In [1]:
! python --version

Python 3.12.2


## Subaru Forester vs Subaru Outback

In this demo, we explore answering complex queries by decomposing them into simpler sub-queries. 

We will be comparing and contrasting both of these popluar Subaru models.

## Install the required packages
- `%%capture` is used to suppress the output of the installation commands.

In [2]:
%%capture
%pip install llama-index-readers-file pymupdf
%pip install llama-index-vector-stores-postgres
%pip install llama-index-embeddings-huggingface
%pip install llama-index-llms-bedrock
%pip install llama-index-embeddings-bedrock
%pip install psycopg2-binary
%pip install ipywidgets
%pip install SQLAlchemy
%pip install python-dotenv

In [3]:
import nest_asyncio

nest_asyncio.apply()

## Import the required libraries
- The `load_dotenv` function is used to load the environment variables from the `.env` file - this is used when I had to access a more capable generator model in Bedrock. 


In [4]:
from llama_index.core.tools import QueryEngineTool, ToolMetadata
from llama_index.core.query_engine import SubQuestionQueryEngine
from dotenv import load_dotenv
load_dotenv(verbose=True, dotenv_path=".env")

True

## Setup the Retriever and Generator models
- pass `mode=local` to the `setup` function to use our local LMStudio models.
- pass `mode=remote` to the `setup` function to use the AWS Bedrock.

In [5]:
from llama_index.core import Settings
from llama_index.llms.bedrock import Bedrock
from llama_index.llms.lmstudio import LMStudio
from llama_index.embeddings.bedrock import BedrockEmbedding
from llama_index.embeddings.huggingface import HuggingFaceEmbedding
import os

def setup_models(mode="local"):
    if mode == "local":
        # Setup Retriever model
        embedding_model = "BAAI/bge-large-en-v1.5" # "BAAI/bge-base-en-v1.5"
        print(f"Setting up local Retriever model (embedding: {embedding_model})...")
        Settings.embed_model = HuggingFaceEmbedding(model_name=embedding_model)

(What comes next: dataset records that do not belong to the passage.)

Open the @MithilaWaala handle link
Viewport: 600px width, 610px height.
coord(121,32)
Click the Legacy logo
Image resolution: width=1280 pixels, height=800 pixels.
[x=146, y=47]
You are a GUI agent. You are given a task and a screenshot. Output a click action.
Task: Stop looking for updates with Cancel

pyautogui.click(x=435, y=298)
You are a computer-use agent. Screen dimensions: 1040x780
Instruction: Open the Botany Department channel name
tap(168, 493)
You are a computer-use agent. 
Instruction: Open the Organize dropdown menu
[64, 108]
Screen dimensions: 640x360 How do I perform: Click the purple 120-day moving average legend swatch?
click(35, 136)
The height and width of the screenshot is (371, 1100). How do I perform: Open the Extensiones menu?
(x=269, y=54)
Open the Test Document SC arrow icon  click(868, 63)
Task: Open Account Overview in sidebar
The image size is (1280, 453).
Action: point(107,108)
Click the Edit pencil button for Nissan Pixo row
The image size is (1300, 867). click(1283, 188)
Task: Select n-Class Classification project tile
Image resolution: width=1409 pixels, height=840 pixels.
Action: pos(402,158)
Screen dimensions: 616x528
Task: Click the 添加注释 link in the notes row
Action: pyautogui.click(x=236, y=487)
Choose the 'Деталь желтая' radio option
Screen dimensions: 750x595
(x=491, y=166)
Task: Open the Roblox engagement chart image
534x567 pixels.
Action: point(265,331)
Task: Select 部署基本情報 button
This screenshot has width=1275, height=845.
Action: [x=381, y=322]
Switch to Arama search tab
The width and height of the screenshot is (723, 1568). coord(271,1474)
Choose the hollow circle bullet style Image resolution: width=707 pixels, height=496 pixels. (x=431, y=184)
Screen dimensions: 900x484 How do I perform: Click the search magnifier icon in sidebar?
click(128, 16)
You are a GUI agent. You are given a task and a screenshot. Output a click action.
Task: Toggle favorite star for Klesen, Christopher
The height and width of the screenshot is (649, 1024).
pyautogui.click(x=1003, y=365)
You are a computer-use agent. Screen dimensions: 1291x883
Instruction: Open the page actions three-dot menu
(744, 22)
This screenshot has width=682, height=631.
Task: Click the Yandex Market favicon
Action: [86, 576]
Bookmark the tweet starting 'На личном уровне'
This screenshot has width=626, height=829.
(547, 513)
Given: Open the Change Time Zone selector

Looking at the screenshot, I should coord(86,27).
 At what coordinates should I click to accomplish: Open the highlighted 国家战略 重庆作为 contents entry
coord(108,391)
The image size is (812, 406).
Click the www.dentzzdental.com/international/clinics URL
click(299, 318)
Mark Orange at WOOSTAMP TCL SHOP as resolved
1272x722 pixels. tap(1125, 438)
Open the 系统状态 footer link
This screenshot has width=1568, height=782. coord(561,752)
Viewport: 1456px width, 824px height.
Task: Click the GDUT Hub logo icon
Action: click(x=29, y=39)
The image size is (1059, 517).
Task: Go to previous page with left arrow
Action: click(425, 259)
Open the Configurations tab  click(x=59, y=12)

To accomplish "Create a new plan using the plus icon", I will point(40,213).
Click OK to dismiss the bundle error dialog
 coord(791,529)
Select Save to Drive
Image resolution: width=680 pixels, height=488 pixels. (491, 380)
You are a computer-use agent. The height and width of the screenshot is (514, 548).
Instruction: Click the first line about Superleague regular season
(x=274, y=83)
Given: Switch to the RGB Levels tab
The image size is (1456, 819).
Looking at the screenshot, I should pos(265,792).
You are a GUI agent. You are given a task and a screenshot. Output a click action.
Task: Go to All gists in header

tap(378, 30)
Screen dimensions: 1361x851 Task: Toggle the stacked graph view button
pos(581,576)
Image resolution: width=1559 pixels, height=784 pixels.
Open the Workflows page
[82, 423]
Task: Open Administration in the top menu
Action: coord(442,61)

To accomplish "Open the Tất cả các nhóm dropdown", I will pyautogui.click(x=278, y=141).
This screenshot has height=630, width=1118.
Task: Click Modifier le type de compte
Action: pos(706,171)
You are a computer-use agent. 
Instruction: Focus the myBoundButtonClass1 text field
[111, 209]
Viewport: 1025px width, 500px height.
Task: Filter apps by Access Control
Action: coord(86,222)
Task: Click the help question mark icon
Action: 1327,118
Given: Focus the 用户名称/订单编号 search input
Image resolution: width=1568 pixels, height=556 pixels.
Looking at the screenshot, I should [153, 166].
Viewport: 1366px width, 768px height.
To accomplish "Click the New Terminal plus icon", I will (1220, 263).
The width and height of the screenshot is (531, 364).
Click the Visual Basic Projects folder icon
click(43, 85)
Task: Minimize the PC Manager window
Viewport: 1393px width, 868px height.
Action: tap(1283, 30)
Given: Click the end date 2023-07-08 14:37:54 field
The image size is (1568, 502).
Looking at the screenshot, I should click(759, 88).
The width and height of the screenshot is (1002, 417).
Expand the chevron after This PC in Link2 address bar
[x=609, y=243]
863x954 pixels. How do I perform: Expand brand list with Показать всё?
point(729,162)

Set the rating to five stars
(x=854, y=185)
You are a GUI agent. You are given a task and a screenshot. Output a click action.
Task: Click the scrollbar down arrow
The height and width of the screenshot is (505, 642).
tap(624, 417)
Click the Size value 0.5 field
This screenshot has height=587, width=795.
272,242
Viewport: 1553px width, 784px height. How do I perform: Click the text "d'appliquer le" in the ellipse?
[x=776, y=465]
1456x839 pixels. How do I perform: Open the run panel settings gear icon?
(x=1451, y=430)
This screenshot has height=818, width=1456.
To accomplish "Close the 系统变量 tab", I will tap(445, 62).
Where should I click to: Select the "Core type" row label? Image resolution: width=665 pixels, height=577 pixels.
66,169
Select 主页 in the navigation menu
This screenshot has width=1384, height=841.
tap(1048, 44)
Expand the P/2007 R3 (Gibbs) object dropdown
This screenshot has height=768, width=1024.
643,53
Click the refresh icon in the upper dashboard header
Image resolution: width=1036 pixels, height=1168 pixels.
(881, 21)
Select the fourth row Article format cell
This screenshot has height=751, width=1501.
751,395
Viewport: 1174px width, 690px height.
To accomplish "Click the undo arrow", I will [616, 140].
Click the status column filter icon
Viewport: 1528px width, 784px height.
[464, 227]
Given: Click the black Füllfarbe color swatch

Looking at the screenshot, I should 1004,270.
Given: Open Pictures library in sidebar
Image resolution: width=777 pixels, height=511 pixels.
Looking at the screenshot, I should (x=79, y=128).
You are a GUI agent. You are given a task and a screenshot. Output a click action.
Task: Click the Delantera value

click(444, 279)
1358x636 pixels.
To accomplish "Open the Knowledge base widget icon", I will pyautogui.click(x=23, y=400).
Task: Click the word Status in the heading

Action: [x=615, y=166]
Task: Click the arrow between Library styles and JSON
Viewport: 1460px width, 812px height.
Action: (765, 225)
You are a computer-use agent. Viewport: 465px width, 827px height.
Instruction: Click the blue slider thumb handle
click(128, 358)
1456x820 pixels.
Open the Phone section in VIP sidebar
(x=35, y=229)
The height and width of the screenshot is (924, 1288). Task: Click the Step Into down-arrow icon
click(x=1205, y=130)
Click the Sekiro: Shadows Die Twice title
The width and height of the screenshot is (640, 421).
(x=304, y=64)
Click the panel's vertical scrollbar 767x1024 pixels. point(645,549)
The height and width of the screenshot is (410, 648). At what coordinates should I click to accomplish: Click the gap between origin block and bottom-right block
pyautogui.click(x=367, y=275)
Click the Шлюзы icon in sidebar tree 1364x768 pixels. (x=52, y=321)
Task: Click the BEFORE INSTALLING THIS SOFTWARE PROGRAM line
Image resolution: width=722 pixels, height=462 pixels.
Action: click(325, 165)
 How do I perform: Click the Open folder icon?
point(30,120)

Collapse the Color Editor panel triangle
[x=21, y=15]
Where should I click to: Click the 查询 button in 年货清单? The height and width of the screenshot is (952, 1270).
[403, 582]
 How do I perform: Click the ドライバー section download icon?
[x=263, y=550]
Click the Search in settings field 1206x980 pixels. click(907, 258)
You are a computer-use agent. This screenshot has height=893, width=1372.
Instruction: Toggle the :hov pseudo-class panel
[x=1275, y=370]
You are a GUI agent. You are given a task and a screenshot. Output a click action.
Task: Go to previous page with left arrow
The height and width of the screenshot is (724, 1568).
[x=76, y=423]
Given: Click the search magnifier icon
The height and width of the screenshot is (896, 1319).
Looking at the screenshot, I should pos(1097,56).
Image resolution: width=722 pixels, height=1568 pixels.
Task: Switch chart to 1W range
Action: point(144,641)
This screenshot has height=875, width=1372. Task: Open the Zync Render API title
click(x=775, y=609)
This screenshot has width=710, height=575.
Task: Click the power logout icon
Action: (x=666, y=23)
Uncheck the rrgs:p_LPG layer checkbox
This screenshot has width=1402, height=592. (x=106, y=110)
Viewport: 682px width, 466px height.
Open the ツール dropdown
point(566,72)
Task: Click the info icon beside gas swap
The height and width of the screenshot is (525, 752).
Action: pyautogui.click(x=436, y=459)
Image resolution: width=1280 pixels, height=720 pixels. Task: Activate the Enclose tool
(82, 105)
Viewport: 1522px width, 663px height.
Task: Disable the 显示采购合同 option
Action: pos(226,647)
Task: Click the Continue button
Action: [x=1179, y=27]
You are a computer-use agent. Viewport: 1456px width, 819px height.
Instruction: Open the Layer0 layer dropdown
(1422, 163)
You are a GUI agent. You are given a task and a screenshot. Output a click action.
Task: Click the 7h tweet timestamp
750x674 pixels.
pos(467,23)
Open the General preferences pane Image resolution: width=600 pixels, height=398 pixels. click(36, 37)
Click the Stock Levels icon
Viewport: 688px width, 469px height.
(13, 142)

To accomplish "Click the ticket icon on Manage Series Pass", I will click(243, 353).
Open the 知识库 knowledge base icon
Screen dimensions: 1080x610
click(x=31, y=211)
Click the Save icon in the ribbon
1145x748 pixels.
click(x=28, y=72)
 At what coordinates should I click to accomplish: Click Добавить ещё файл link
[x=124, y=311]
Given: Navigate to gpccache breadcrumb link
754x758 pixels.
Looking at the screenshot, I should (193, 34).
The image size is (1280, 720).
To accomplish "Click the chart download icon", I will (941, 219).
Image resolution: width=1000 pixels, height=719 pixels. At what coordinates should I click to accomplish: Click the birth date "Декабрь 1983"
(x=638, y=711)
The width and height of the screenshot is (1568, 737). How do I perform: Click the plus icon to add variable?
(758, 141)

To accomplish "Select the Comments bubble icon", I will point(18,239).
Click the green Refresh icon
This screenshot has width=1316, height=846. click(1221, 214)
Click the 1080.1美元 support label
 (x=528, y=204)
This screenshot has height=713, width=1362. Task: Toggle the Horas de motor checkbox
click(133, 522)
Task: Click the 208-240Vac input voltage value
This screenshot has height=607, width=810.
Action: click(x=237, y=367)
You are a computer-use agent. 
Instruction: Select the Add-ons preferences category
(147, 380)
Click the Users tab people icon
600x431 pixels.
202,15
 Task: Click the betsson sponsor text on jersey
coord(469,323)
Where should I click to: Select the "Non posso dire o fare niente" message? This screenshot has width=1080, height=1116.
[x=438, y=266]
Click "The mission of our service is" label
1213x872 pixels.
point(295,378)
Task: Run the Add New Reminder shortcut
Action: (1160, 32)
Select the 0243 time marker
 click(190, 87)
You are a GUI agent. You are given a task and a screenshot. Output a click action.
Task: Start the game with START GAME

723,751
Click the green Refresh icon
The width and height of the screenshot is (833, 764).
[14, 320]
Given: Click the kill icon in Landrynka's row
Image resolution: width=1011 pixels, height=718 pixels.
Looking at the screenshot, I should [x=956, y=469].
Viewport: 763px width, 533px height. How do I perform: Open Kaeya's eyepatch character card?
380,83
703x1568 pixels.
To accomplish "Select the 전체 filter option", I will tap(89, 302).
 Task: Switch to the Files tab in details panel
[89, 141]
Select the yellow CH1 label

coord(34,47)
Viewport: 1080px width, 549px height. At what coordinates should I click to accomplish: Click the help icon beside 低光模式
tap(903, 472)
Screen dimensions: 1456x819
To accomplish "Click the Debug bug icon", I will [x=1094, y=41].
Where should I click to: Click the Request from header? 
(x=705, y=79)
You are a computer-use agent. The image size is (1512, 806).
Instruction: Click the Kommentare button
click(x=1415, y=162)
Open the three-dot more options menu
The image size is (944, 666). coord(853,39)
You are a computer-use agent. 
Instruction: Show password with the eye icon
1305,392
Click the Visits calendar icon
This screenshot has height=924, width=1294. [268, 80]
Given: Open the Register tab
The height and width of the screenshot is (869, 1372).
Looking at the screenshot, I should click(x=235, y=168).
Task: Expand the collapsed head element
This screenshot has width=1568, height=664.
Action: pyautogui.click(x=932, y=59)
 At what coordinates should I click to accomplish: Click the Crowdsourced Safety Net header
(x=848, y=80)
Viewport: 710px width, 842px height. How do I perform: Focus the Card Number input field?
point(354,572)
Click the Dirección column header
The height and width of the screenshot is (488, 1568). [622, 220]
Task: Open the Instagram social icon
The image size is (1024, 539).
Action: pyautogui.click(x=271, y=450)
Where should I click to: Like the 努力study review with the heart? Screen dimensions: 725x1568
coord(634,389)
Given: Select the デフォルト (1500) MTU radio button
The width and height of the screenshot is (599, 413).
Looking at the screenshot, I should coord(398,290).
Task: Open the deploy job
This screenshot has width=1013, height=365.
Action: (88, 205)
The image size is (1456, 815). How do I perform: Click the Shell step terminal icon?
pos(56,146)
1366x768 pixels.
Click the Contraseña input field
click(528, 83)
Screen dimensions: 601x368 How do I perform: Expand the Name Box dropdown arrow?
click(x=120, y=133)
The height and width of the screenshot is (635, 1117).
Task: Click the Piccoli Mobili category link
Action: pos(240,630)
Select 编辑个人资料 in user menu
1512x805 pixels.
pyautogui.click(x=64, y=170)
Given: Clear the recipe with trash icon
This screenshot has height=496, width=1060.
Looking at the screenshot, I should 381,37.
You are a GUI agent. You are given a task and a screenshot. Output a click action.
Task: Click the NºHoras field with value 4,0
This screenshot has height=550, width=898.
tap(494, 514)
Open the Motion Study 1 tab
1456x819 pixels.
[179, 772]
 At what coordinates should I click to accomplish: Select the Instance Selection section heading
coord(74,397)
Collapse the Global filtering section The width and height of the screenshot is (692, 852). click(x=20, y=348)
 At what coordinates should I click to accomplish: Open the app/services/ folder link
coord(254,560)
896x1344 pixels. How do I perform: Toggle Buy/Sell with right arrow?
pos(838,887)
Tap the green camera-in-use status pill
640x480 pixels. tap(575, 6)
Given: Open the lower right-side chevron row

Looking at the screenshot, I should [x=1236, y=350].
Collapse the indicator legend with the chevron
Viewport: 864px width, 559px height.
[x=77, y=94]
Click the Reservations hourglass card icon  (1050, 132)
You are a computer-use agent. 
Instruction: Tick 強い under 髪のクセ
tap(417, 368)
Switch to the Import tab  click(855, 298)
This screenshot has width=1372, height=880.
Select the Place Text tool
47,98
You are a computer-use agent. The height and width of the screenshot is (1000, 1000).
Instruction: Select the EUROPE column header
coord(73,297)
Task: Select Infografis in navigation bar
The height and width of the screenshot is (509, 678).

        Settings.chunk_size = 512
        Settings.chunk_overlap = 20
        
        # Setup Generator model
        llm_model = "lmstudio-community/Meta-Llama-3-8B-Instruct-GGUF"
        print(f"Setting up local Generator model (main LLM: {llm_model})...")
        Settings.llm = LMStudio(
            model_name=llm_model,
            base_url="http://localhost:1234/v1",
            temperature=0,
            request_timeout=120,
        )
    elif mode == "remote":
        # Setup Retriever model
        embedding_model = "cohere.embed-multilingual-v3"
        print(f"Setting up remote Retriever model (embedding: {embedding_model})...")
        Settings.embed_model = BedrockEmbedding(
            model_name=embedding_model,
            region_name=os.environ["AWS_DEFAULT_REGION"],
        )
        Settings.chunk_size = 1024
        Settings.chunk_overlap = 20
                
        # Setup Generator model
        llm_model = "anthropic.claude-3-sonnet-20240229-v1:0"
        print(f"Setting up remote Generator model (main LLM: {llm_model})...")
        Settings.llm = Bedrock(
            model=llm_model,
            aws_access_key_id=os.environ["AWS_ACCESS_KEY_ID"],
            aws_secret_access_key=os.environ["AWS_SECRET_ACCESS_KEY"],
            aws_session_token=os.environ["AWS_SESSION_TOKEN"],
            region_name=os.environ["AWS_DEFAULT_REGION"],
            request_timeout=120,
        )

    else:
        raise ValueError(f"Unknown mode: {mode}")
    
setup_models(mode="remote") # <=== Change this `local` or `remote`

text_embedding = Settings.embed_model.get_text_embedding("Once upon a time, there was a cat.")
print(text_embedding[:5])
print(f"Emedding length: {len(text_embedding)}")
vector_size = len(text_embedding)


Setting up remote Retriever model (embedding: cohere.embed-multilingual-v3)...
Setting up remote Generator model (main LLM: anthropic.claude-3-sonnet-20240229-v1:0)...
[-0.043518066, -0.010955811, -0.00032567978, 0.0057792664, -0.016540527]
Emedding length: 1024


# Setup PgVector extension in Postgres SQL
- In the code below, we drop the database everytime, just to ensure that we are starting from scratch. This is not recommended in production.

In [6]:
import psycopg2
import nest_asyncio

try:
    pg_pw = "mysecretpassword"
    pg_db = "vector_store"
    connection_string = f"postgresql://postgres:{pg_pw}@localhost:5432"
    db_name = pg_db
    conn = psycopg2.connect(connection_string)
    conn.autocommit = True

    with conn.cursor() as c:
        c.execute(f"DROP DATABASE {db_name} WITH (FORCE);")
        c.execute(f"CREATE DATABASE {db_name};")

    conn.commit()
    conn.close()
    
    nest_asyncio.apply()
    
except Exception as e:
    print(e)
    

In [7]:
from IPython.display import Markdown
from llama_index.core import SimpleDirectoryReader
from sqlalchemy import make_url
from llama_index.core import VectorStoreIndex
from llama_index.core import StorageContext
from llama_index.vector_stores.postgres import PGVectorStore

def simple_RAG(vector_size):
    """
    Simple Retrieval Augmented Generation (RAG) using Llama Index.
    """
    BASE_DIR = "./data/Subaru/"

    url = make_url(connection_string)
    print(f"Url {url}")
    
    vector_store = PGVectorStore.from_params(
        database=db_name,
        host=url.host,
        password=url.password,
        port=url.port,
        user=url.username,
        table_name="basic_rag",
        embed_dim=vector_size
    )

    storage_context = StorageContext.from_defaults(vector_store=vector_store)
    
    nodes = ingest_directory(BASE_DIR)
    
    print(f"Number of nodes: {len(nodes)}")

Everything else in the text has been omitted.